Wednesday, September 17, 2008

Fed Bail Outs

This financial crisis in the markets has gotten me worried about the economy. AIG fell into the lap of the Fed along with Fannie and Freddie and earlier, Bear Sterns. What's next? These maga corporations ride high when they are profitable, giving hundrends of millions to top execs and CEO's; but when their greed consumes them, the Fed steps in for the rescue? What about rescuing us?

How about instead of leaving the people to crash and burn, offering a guaranteed low interest loan plan directly to the people so they can be saved from foreclosures? Now, I know some of the homeowners just cannot sustain their payments no matter what. Those people probably should lose their homes. But there are many others that just need a temporary boost, due to job loss or illness or high interest rates on their homes. Arrangements can be made with this group. Saving these people, in turn, would save these financial institutions at the same time. They would all get their mortgage payments in on time hence, a lot lesser crisis!

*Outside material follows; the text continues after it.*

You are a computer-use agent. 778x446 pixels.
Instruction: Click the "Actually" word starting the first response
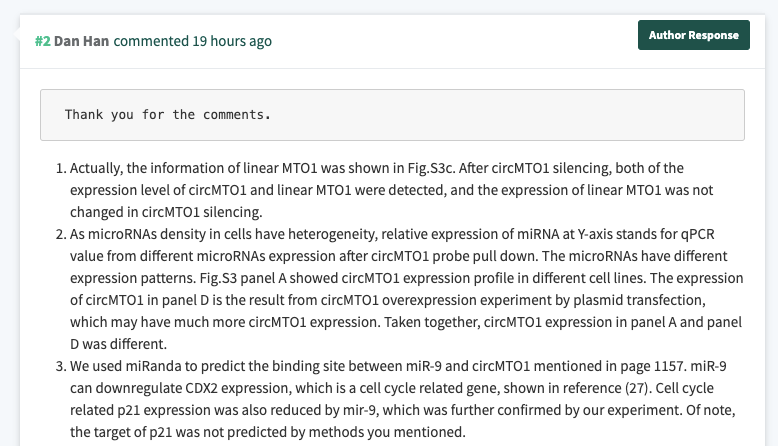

The housing market would be saved from going under. Isn't that the root of all this Wall Street chaos? I'm no economist, so why does this make sense? Let's exaggerate and say there are 5 million homes at or near foreclosure. The Fed lends homeowners an average of $40,000 each at an interest rate of 3% fixed for 10 years. That would cost the Fed $200 Billion. It's a lotta dough. But what they've spent (so far) is over $830 Billion on bail outs.